■ Aufgabe ■
Schreiben Sie aus dem Ausgangstext die Stelle wörtlich ab, die bei „Von: Prof. Dr.“ beginnt und bei „DFB und DFL.“ endet.

■ Ausgangstext ■
Von: Prof. Dr. Justus Haucap, Professor für Wirtschaftspolitik an der Universität Erlangen-Nürnberg und Mitglied der Monopolkommission
„Fußball-Mafia DFB“ lautet ein wenig schmeichelhafter Fangesang, der in deutschen Stadien ertönt, wenn Fußballfans mit Entscheidungen des Deutschen Fußballbundes (DFB) (und auch der Deutschen Fußball-Liga, DFL) unzufrieden sind, die über die Köpfe der Fans hinweg getroffen werden (z.B. die Ansetzung von Spielen der Zweiten Bundesliga am Montagabend). Nun sind Fußballfans nicht gerade für ihre nüchterne und gemäßigte Ausdrucksweise bekannt, doch ein leichtes Unbehagen lässt sich dieser Tage auch bei weniger emotionalen Beobachtern nicht ganz vermeiden, wenn man das Gebaren von DFB und DFL gegenüber dem Bundeskartellamt betrachtet. Letzteres ermittelt gerade (einmal wieder) gegen DFB und DFL.

■ Bereitgestellte Daten ■
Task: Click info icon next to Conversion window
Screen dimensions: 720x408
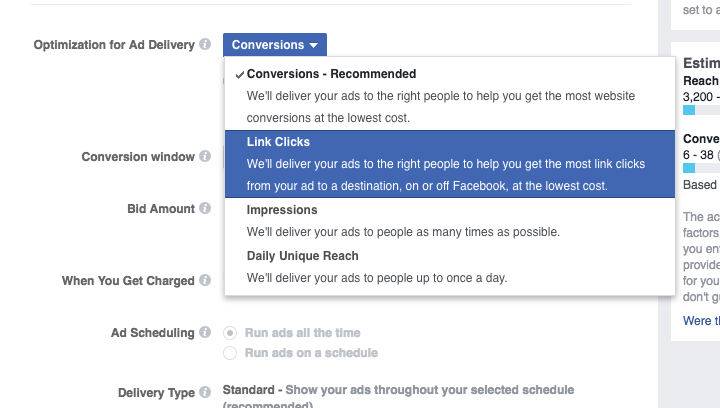Action: click(x=204, y=157)
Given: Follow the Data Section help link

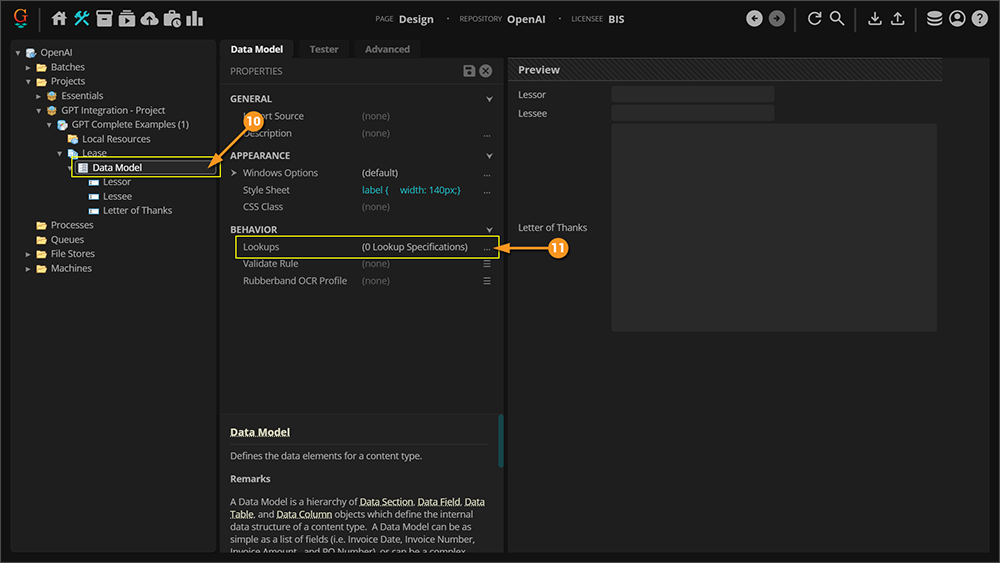Looking at the screenshot, I should [385, 501].
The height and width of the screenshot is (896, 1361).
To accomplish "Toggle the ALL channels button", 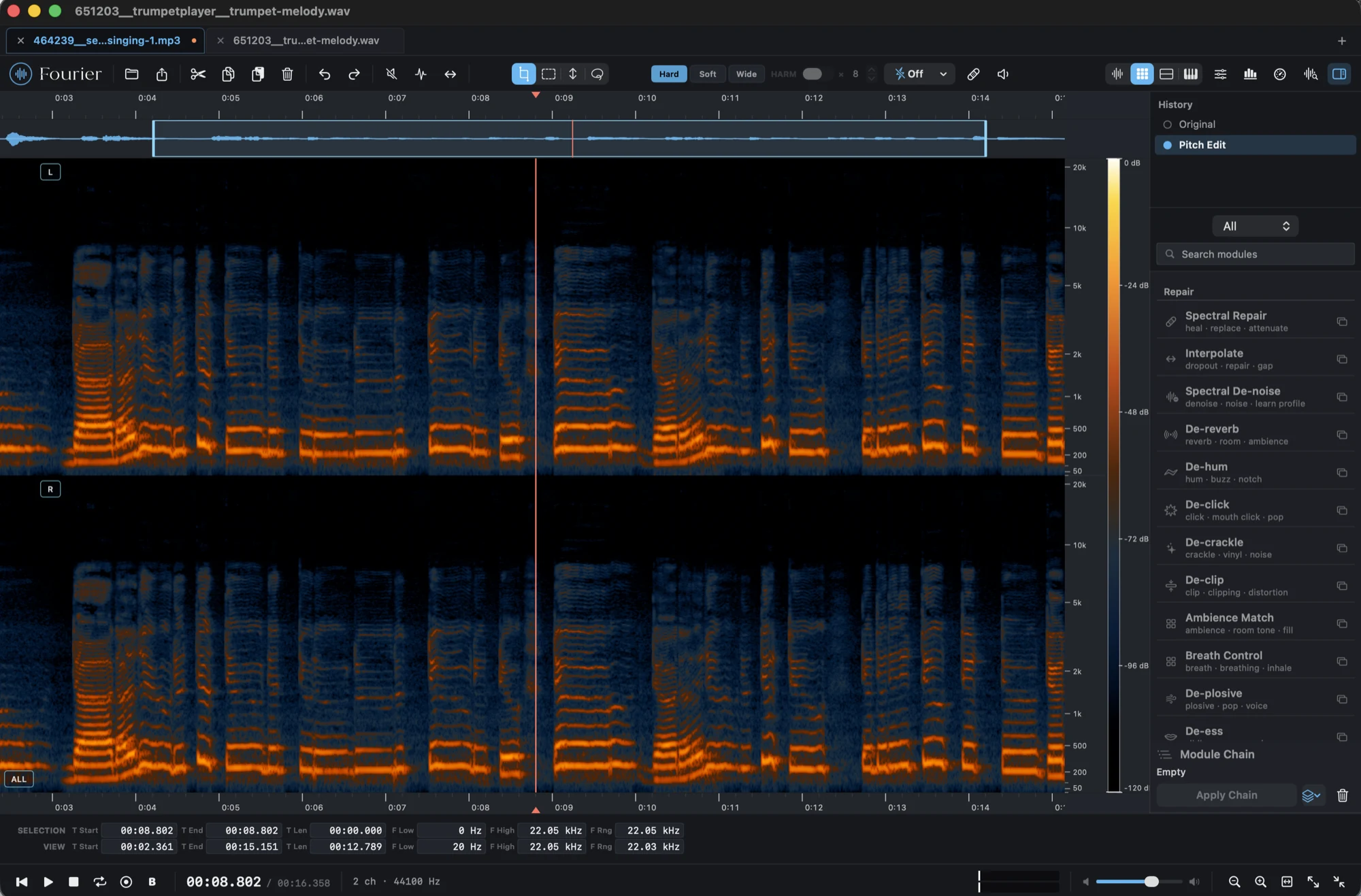I will coord(19,779).
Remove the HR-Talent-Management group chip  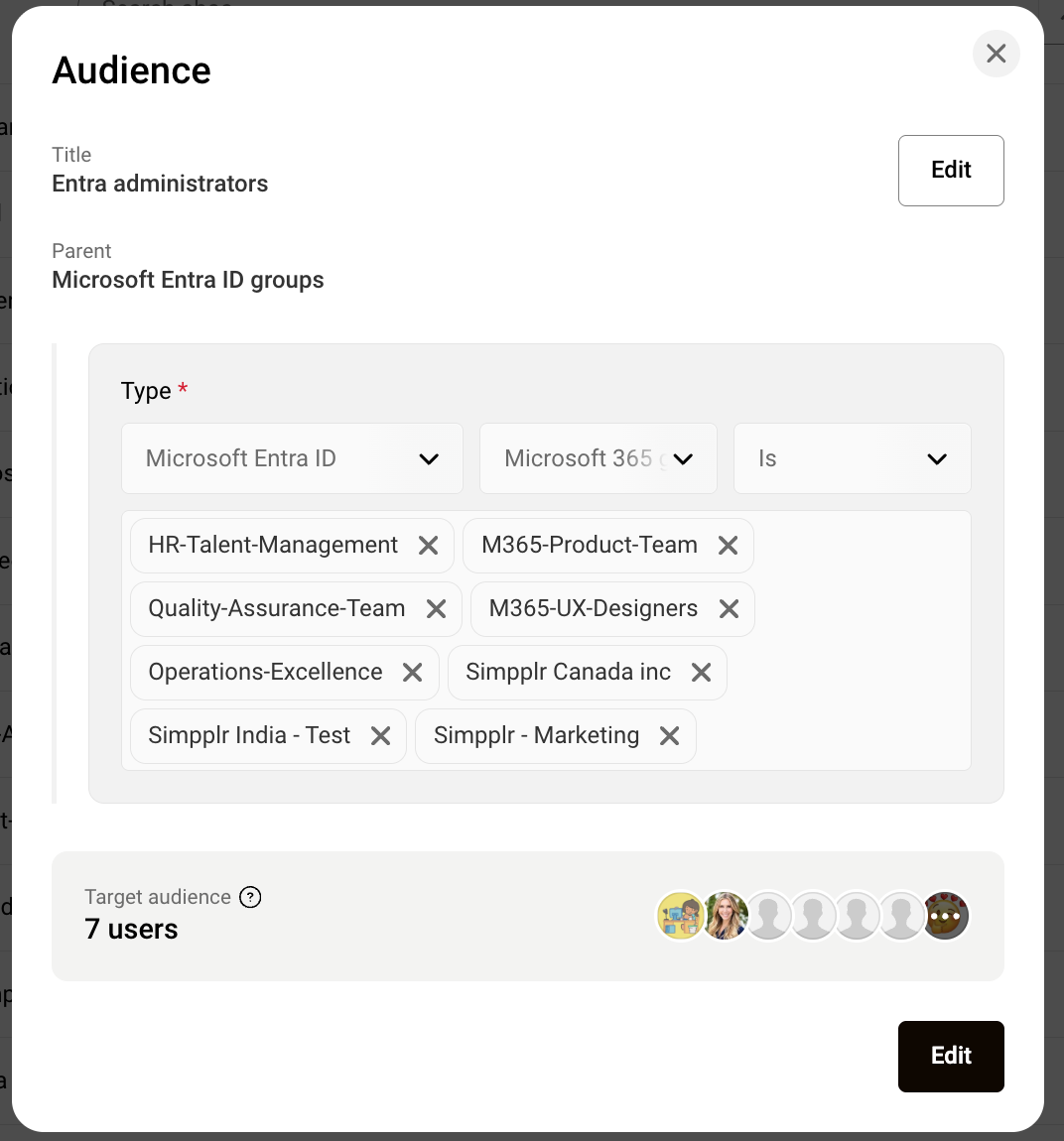(428, 546)
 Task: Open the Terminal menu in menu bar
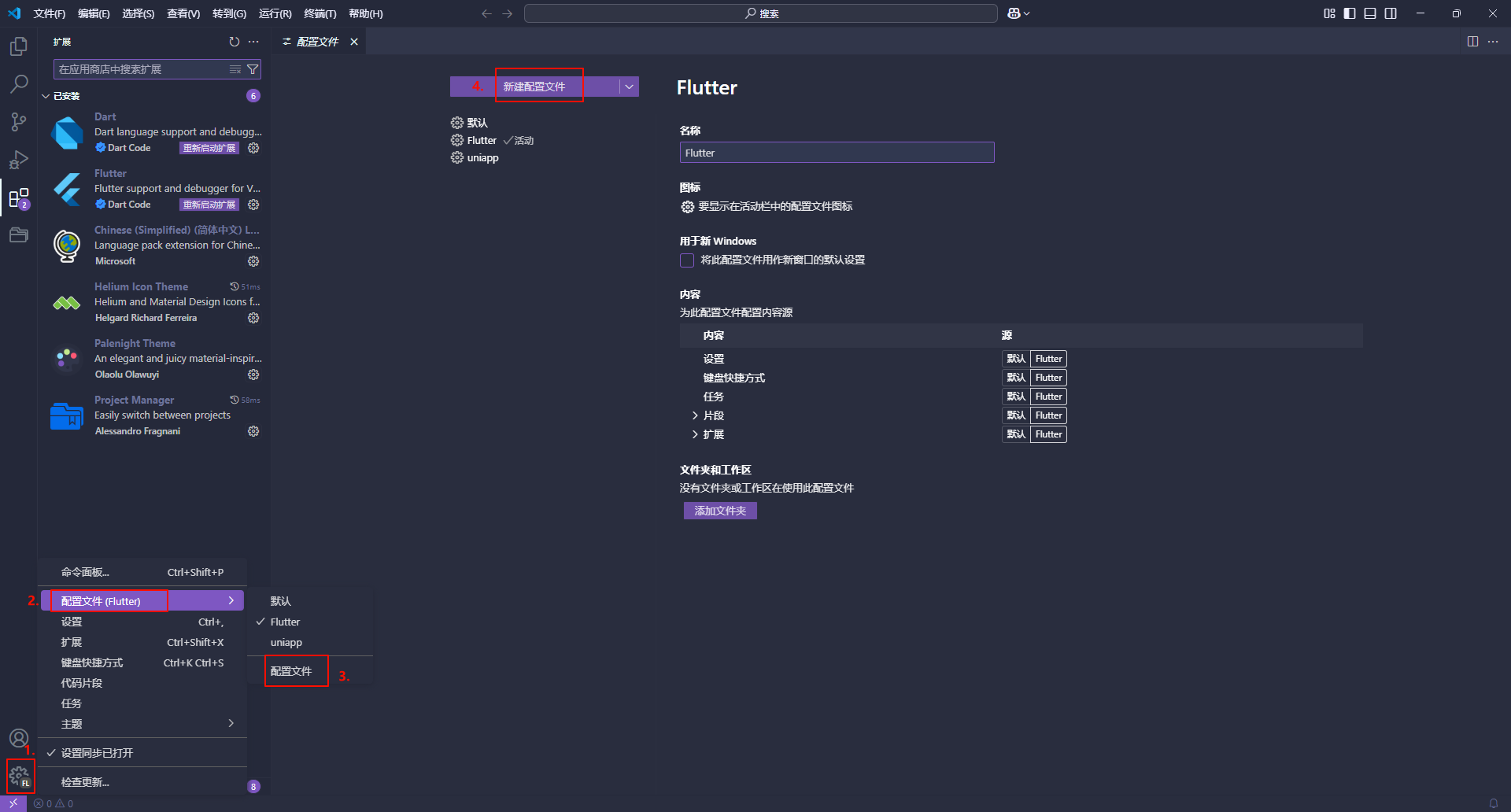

■ Lösung ■
Von: Prof. Dr. Justus Haucap, Professor für Wirtschaftspolitik an der Universität Erlangen-Nürnberg und Mitglied der Monopolkommission
„Fußball-Mafia DFB“ lautet ein wenig schmeichelhafter Fangesang, der in deutschen Stadien ertönt, wenn Fußballfans mit Entscheidungen des Deutschen Fußballbundes (DFB) (und auch der Deutschen Fußball-Liga, DFL) unzufrieden sind, die über die Köpfe der Fans hinweg getroffen werden (z.B. die Ansetzung von Spielen der Zweiten Bundesliga am Montagabend). Nun sind Fußballfans nicht gerade für ihre nüchterne und gemäßigte Ausdrucksweise bekannt, doch ein leichtes Unbehagen lässt sich dieser Tage auch bei weniger emotionalen Beobachtern nicht ganz vermeiden, wenn man das Gebaren von DFB und DFL gegenüber dem Bundeskartellamt betrachtet. Letzteres ermittelt gerade (einmal wieder) gegen DFB und DFL.